La formación de centro-izquierda, liderada por Nicola Zingaretti, pese a sus profundas divisiones y a los recientes reveses electorales, aprobó en forma unánime cinco condiciones para gobernar junto con el M5E, entre ellas un cambio de la dura política contra la migración.

Las dos fuerzas parlamentarias sumarían fuerzas para evitar elecciones anticipadas y al mismo tiempo frenar el avance de la ultraderechista Liga de Matteo Salvini, ministro del Interior saliente, impulsor de una política de mano dura y puertos cerrados contra los emigrantes.

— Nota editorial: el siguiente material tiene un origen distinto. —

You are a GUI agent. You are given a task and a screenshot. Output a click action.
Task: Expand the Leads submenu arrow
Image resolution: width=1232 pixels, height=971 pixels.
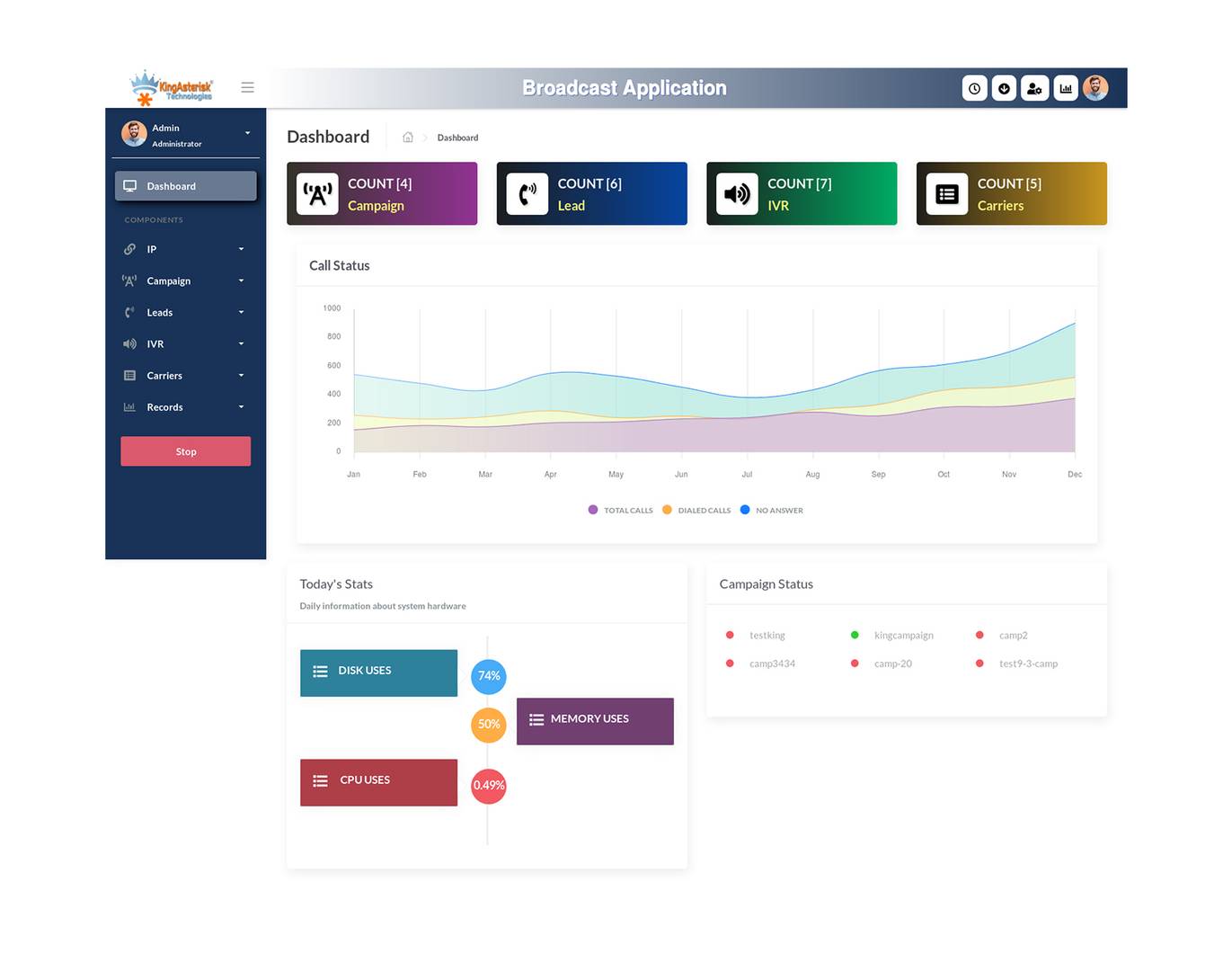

En las elecciones legislativas del 2018 el M5E arrasó con 32% mientras que el Partido Democrático fue la segunda fuerza más votada con poco más de 17 por ciento.

Tras la ruptura de la alianza entre M5E y la Liga, que gobernó por 14 meses, el mayor partido de la izquierda va a presentar el día de hoy la propuesta al presidente de la República, Sergio Mattarella, encargado de explorar una salida, según dispone en esos casos la Constitución.

“Hoy hemos dado un gran paso porque todo el partido está unido en torno a una decisión”, anunció Zingaretti, al término de la reunión en la sede del partido en Roma.

La alianza con el M5E fue lanzada inicialmente por el ex primer ministro Matteo Renzi y apoyada con algunas diferencias por uno de los padres fundadores del partido y expresidente de la Comisión Europea, Romano Prodi.